I was just thinking about the challenges of generating a city map for Auto Fire and realized that I’ve accomplished a whole lot and haven’t really discussed it in a long while.
Really early on in development I created some tools to generate block templates that get placed during map generation. This allows me to work with actual crafted sections of map (with variant buildings and other things that can be adjusted after the template is laid down). It’s more or less a requirement for cities since the classic “cave-style” procgen or even dungeon layout techniques don’t work as well as I’d like.
I create template patch objects that have a bunch of data attached to them such as exit points (for cities) as well as a variety of variable bits like spots for random decor and building styles (depending on the generation profile I’m using).
The block data that I save out actually even supports 9-slice scaling, so I can declare borders to be of a fixed size, but the center to be a repeating tile section that can be any size. It’s really useful in some situations like when I want a long crafted section of wall, or a large 4-lane boulevard on a city map.
For cities, however, I actually work mostly in blocks that are 4×4 in size, with street connectors that are 1, 2 or 4-lanes in size. If I want to make a larger block such as 4×8 or 12×16 I can do that as well. Getting the whole system to rotate blocks properly was probably the hardest part (you can see in the build right now that I have a few multi-tile objects that don’t yet collide properly… my work is never done).
I’ve got several workspace maps that I use to create these blocks of content (desert outpost, city, overworld, etc), and it’s a scalable system that could support a whole ton of layouts.

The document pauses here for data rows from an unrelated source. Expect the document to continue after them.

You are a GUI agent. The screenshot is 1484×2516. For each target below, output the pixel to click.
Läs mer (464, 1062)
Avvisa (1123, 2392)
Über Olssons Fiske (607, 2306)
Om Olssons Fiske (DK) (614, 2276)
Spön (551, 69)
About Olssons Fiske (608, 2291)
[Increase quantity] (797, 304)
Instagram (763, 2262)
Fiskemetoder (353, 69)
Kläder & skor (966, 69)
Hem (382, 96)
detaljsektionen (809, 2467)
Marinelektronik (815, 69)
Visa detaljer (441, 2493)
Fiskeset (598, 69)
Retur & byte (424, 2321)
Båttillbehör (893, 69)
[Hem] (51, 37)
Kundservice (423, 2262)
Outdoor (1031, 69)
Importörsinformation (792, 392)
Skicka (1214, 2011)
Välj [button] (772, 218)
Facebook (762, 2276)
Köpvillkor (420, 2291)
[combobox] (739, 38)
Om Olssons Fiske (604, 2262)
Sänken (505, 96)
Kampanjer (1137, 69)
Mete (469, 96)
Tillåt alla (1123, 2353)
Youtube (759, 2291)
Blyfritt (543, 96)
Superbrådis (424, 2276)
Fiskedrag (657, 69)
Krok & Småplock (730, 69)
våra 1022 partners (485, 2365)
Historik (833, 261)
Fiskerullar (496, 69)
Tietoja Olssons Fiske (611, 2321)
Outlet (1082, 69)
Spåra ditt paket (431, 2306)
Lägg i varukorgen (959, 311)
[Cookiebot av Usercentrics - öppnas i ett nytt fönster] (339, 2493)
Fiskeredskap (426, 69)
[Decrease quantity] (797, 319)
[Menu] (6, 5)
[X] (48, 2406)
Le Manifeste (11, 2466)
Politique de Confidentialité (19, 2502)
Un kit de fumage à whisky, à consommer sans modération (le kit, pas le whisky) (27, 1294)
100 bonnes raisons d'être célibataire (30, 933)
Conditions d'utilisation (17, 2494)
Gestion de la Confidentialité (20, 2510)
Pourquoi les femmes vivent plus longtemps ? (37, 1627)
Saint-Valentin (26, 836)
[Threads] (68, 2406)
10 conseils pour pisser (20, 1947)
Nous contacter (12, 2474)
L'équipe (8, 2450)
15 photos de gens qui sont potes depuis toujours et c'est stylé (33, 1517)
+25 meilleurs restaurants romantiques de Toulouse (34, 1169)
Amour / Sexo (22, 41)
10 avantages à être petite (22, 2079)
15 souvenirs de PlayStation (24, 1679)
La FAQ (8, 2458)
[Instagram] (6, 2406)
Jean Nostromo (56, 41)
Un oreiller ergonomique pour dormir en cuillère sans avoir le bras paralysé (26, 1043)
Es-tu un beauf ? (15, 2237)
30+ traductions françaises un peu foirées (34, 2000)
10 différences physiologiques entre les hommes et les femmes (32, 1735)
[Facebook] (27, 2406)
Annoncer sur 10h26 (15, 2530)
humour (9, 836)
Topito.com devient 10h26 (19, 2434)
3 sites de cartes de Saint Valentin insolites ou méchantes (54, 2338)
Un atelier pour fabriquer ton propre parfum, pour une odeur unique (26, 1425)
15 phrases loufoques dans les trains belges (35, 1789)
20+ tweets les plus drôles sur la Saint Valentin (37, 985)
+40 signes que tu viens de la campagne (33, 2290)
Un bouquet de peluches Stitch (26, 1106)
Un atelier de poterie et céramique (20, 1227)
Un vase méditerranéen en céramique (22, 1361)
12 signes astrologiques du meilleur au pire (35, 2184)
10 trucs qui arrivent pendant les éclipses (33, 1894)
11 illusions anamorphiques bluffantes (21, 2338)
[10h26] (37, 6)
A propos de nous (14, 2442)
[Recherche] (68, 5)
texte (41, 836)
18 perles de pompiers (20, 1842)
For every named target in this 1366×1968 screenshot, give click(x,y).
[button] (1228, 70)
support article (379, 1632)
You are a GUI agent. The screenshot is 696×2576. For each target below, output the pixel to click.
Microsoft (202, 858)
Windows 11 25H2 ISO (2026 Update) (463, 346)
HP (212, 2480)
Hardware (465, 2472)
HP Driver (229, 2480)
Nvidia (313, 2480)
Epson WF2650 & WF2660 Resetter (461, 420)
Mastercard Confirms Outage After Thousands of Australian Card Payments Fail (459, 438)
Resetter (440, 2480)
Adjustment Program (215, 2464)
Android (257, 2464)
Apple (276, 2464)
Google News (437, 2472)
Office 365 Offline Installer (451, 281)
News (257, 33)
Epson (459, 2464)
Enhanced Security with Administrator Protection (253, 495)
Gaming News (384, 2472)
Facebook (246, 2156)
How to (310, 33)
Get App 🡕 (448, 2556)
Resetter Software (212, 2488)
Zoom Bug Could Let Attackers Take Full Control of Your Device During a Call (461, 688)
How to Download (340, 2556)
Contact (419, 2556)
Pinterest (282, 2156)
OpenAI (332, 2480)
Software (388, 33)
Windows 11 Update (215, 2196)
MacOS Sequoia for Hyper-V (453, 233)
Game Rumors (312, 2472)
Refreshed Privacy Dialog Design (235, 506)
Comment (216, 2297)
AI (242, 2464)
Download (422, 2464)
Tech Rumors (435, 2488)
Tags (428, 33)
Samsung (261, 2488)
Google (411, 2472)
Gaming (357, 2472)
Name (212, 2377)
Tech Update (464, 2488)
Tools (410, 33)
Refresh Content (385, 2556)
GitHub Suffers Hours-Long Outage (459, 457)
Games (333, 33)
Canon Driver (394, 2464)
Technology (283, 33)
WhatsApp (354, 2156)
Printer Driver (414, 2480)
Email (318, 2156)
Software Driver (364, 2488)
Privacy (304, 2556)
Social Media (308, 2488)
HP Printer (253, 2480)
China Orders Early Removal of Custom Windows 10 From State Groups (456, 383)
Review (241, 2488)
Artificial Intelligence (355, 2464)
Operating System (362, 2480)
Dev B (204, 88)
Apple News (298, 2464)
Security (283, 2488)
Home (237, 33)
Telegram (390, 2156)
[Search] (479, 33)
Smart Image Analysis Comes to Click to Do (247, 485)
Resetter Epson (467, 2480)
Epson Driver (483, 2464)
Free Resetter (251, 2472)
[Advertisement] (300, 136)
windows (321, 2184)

When I say “damn I gotta work on content”, making 10x the tile variations and cities with specific flavors are ways that I could take advantage of the systems I’ve created.
Anyway, this approach isn’t particularly new but it works great for my needs… It deserves a more crunchy article dedicated to it, but it’ll have to go on the to-do list for sometime in the future. For now, hope the peek at the approach was a little interesting.